Instructions for the task
Which lines of the records below contain the word "screenshot"? Copy each of them out.

Provided data
--

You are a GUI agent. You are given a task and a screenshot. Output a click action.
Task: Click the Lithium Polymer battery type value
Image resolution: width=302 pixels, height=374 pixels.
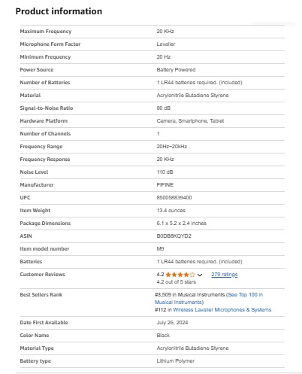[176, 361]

--

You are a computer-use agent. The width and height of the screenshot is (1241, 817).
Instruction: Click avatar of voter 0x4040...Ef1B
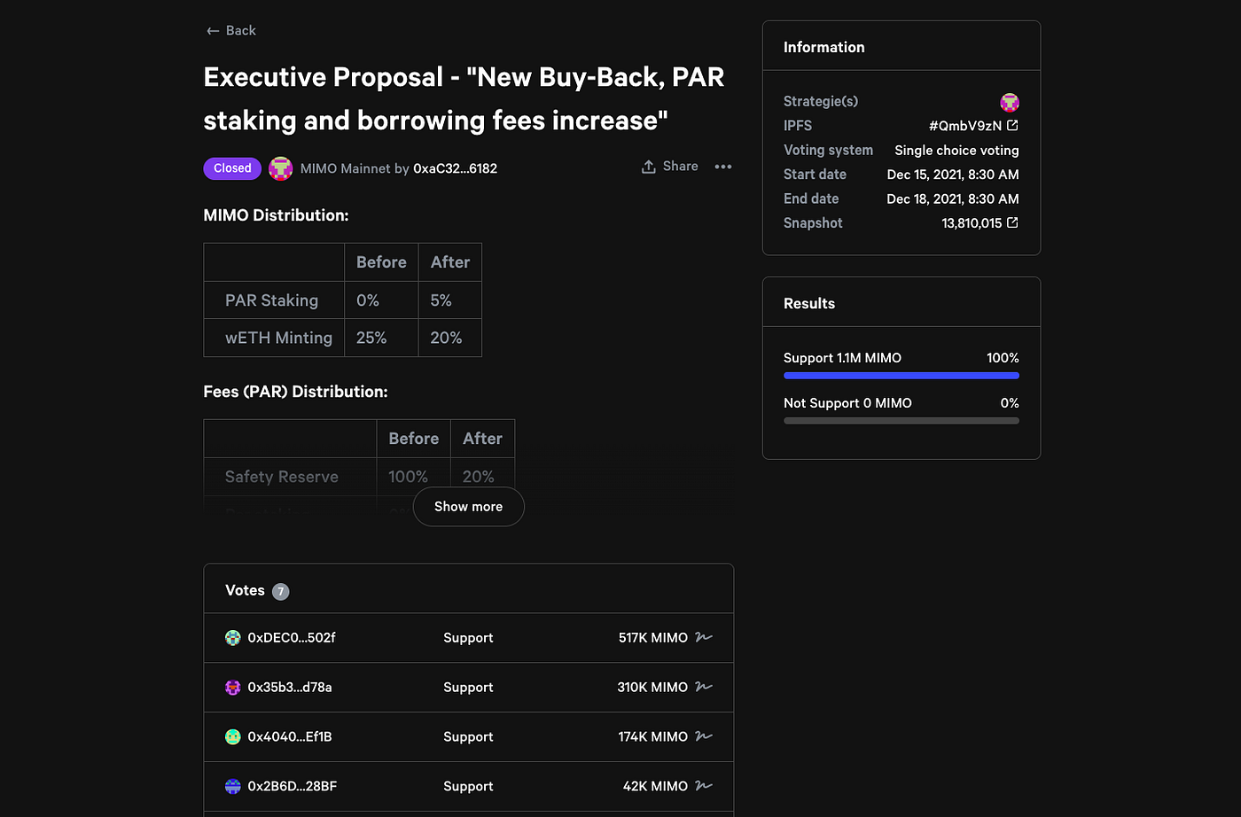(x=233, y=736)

--

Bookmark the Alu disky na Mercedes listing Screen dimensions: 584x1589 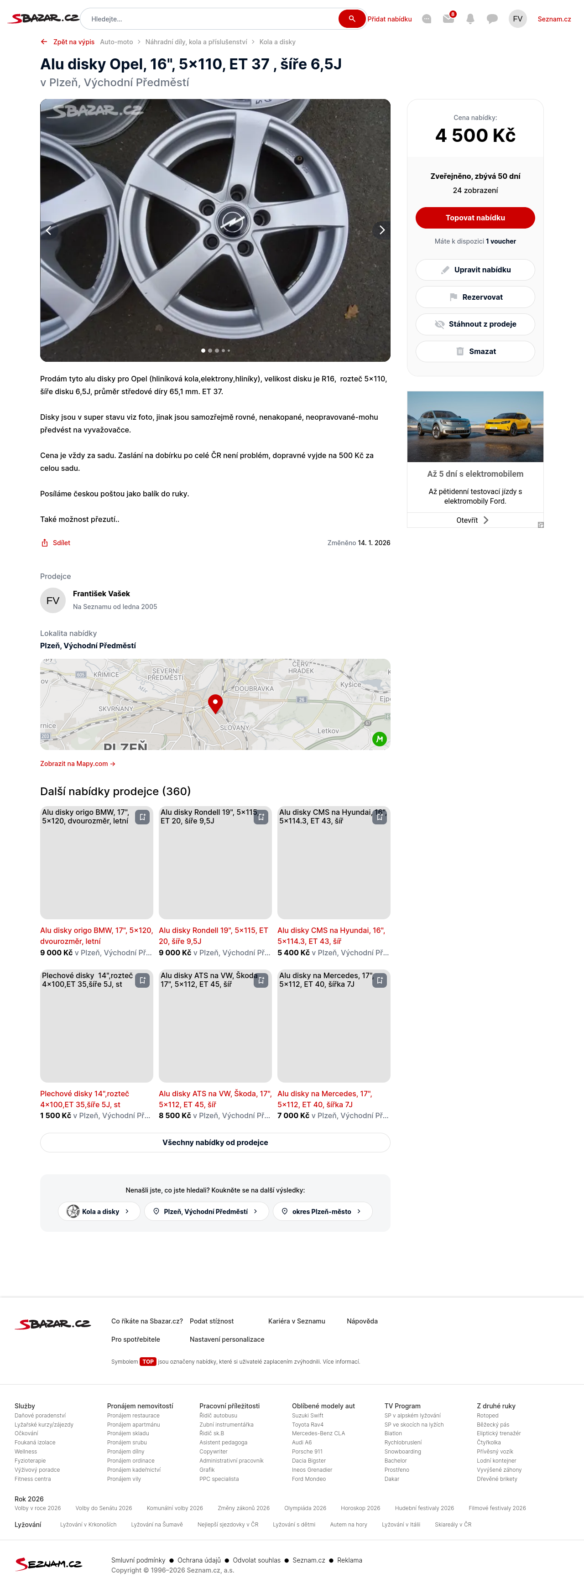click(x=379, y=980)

--

Answer to the problem
You are a GUI agent. You are given a task and a screenshot. Output a click action.
You are a computer-use agent. The width and height of the screenshot is (1241, 817).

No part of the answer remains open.